**Given request**
Format the lines of the items below as a numbered list, omitting any blank lines and leaving the pictures out of the answer.

**Information given**
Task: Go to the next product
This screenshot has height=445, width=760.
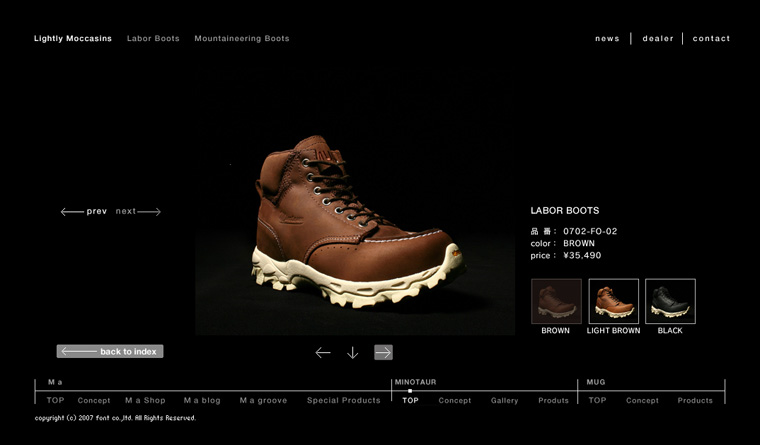Action: (x=138, y=211)
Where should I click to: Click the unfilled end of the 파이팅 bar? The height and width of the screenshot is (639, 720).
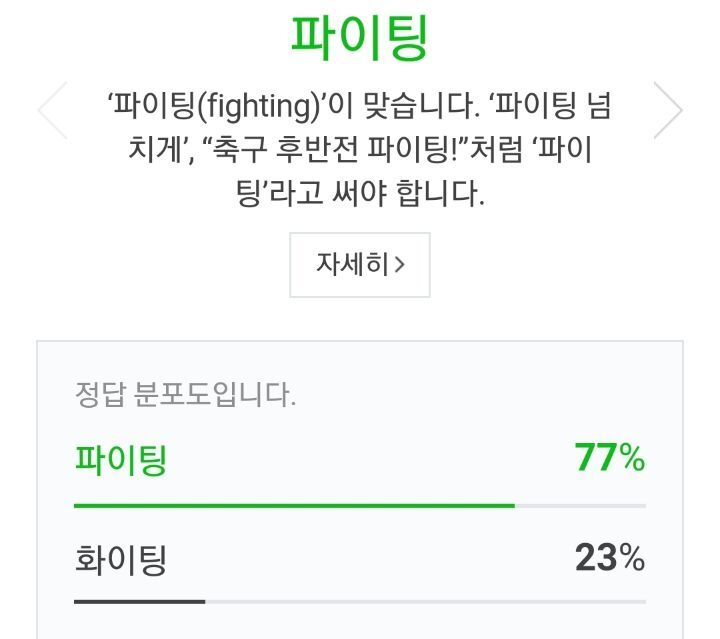(580, 506)
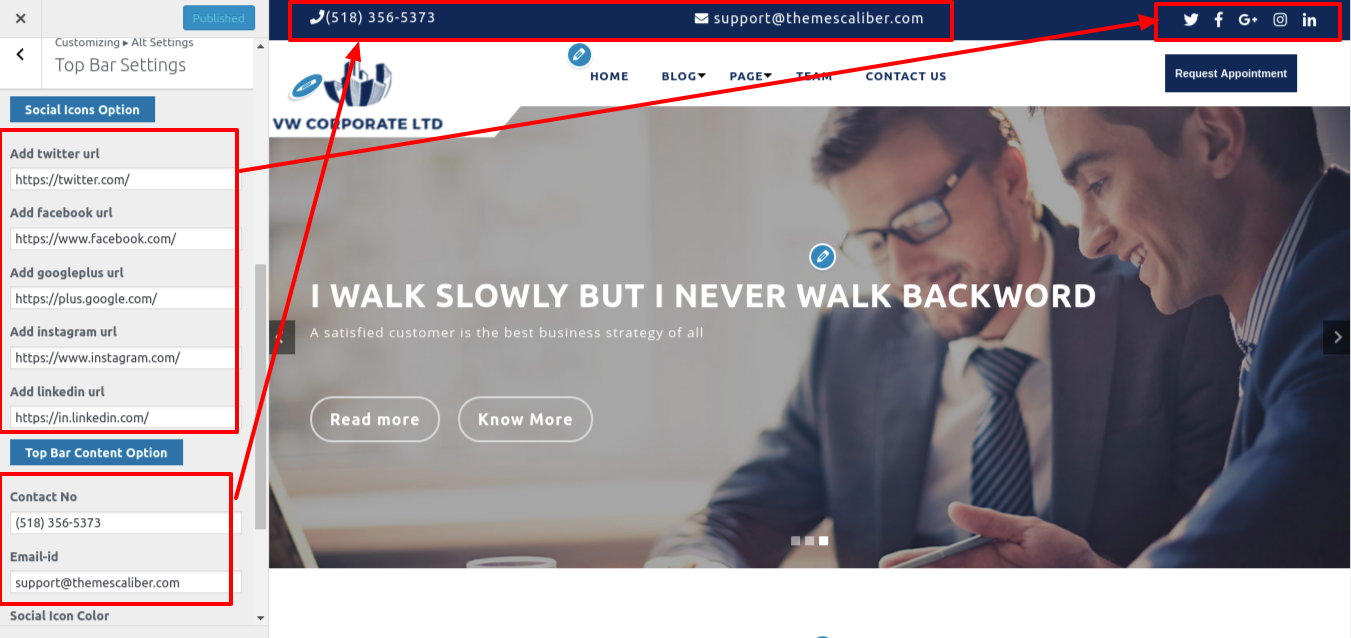The width and height of the screenshot is (1351, 638).
Task: Click the Read more slider button
Action: (375, 420)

**Result**
1. Task: Go to the next product
2. This screenshot has height=445, width=760.
3. Action: (x=138, y=211)
4. Where should I click to: Click the unfilled end of the 파이팅 bar? The height and width of the screenshot is (639, 720).
5. (580, 506)
6. The width and height of the screenshot is (1351, 638).
7. Task: Click the Read more slider button
8. Action: (375, 420)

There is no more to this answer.